Provided data Block Start
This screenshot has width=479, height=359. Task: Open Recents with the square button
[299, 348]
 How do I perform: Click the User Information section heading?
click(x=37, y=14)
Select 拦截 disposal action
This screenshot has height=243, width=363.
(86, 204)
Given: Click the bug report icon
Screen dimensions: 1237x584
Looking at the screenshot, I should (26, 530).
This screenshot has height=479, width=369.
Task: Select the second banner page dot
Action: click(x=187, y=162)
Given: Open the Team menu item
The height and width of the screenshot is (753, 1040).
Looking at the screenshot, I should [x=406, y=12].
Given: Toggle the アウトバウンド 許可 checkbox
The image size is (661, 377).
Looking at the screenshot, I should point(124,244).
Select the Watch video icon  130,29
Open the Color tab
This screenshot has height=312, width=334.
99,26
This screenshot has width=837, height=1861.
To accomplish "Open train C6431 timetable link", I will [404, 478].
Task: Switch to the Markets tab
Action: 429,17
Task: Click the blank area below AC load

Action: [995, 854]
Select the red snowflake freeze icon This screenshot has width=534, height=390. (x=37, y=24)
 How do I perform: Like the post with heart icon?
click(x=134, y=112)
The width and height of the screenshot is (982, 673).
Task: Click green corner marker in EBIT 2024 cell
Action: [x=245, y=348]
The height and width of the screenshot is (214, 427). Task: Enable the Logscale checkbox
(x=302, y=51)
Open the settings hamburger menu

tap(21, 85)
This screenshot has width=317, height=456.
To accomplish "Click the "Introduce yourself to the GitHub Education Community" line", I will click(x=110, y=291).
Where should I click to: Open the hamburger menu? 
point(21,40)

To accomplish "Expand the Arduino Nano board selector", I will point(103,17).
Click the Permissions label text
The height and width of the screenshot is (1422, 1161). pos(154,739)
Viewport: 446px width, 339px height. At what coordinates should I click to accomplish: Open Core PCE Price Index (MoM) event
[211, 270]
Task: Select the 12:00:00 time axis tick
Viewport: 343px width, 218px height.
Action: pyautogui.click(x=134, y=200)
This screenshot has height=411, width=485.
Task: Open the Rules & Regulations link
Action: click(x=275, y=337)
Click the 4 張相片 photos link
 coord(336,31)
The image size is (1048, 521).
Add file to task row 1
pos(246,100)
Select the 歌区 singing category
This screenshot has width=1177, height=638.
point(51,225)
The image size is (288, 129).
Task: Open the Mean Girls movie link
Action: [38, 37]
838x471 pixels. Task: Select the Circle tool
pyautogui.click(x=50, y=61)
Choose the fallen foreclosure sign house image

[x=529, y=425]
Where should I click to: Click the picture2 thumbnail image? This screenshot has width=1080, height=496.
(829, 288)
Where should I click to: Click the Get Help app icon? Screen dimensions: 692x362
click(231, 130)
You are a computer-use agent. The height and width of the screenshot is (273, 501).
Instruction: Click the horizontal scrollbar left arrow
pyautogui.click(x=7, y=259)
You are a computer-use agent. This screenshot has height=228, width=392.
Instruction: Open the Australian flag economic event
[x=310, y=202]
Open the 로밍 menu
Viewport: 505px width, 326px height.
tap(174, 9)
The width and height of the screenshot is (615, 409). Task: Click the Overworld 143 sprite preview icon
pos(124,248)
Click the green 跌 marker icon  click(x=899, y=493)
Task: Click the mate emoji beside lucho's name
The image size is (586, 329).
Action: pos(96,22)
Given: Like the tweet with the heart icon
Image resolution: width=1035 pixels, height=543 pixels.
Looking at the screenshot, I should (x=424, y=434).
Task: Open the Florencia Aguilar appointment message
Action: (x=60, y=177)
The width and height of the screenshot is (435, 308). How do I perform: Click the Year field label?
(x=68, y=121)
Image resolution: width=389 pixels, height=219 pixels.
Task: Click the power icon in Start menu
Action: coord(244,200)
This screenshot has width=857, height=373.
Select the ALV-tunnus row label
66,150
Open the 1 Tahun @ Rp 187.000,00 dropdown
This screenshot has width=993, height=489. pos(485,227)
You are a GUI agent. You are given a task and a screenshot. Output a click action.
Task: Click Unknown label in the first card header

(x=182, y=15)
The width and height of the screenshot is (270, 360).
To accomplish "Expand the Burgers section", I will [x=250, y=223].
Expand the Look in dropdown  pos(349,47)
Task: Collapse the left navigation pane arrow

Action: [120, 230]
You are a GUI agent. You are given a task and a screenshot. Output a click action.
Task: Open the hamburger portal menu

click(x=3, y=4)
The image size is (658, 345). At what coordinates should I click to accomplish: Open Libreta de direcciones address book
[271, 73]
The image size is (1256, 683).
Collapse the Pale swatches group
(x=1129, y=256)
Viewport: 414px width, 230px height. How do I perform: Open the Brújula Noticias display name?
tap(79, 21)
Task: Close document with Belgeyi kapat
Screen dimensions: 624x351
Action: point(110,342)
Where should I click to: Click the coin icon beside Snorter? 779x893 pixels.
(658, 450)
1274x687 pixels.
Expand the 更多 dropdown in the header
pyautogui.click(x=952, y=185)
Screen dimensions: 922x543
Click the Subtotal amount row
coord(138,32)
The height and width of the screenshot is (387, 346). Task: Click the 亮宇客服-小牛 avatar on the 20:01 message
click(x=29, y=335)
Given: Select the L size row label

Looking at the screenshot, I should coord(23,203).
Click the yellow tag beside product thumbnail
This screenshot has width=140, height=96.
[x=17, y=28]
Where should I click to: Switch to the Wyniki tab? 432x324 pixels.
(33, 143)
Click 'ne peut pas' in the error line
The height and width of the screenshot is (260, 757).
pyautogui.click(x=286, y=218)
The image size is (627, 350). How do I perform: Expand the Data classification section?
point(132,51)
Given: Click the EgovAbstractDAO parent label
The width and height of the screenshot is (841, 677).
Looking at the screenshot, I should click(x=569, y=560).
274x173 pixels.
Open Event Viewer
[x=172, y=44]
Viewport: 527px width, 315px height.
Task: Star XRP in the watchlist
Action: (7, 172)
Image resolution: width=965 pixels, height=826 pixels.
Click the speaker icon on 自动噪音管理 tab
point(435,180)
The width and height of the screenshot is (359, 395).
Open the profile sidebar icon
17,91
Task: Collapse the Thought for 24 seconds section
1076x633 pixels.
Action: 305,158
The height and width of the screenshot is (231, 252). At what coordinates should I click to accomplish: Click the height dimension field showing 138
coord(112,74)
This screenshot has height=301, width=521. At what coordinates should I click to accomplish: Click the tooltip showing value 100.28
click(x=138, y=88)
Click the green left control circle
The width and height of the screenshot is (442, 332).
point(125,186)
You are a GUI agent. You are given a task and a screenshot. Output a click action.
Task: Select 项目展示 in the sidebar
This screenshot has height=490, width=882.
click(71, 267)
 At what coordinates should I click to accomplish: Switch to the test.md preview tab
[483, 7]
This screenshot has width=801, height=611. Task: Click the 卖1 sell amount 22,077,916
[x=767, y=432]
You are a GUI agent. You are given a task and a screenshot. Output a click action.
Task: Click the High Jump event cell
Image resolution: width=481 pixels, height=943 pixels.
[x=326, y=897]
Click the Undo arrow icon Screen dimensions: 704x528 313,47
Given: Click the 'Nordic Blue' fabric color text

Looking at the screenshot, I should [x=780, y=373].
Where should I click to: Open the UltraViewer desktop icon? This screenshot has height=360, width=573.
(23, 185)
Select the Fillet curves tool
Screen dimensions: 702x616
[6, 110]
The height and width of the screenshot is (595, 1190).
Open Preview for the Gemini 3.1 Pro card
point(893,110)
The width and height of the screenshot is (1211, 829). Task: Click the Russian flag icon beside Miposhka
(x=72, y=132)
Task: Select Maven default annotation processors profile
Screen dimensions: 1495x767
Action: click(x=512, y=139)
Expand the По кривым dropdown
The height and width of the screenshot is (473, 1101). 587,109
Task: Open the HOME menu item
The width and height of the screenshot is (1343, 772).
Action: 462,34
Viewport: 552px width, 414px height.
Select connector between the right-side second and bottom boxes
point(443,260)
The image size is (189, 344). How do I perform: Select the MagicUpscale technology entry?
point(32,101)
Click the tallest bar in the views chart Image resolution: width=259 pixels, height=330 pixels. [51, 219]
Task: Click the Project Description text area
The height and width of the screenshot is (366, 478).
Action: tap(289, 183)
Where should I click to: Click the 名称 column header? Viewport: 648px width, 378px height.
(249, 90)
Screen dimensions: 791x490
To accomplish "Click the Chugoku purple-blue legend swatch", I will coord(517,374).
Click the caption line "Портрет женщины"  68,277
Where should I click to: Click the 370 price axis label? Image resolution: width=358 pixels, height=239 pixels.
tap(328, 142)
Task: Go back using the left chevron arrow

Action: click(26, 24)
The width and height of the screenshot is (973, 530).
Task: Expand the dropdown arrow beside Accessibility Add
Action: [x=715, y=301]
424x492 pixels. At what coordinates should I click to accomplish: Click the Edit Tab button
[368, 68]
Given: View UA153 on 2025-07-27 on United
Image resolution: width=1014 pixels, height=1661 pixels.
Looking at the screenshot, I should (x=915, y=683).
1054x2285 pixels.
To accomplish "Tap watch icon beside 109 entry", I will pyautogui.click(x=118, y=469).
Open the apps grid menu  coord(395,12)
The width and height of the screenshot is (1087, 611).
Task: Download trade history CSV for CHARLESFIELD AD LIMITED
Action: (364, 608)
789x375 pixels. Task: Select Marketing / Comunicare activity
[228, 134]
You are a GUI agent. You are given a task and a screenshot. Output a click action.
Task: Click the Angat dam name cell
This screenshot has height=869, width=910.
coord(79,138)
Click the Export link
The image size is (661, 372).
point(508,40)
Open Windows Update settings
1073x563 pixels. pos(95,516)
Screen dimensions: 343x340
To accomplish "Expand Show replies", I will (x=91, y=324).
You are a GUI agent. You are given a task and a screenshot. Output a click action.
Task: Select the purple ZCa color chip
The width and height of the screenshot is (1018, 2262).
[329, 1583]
Provided data Block End
Write out exactly those lines of the records above that lie from the one with "Task: Select the purple ZCa color chip" through the last line, including both.

Task: Select the purple ZCa color chip
The width and height of the screenshot is (1018, 2262).
[329, 1583]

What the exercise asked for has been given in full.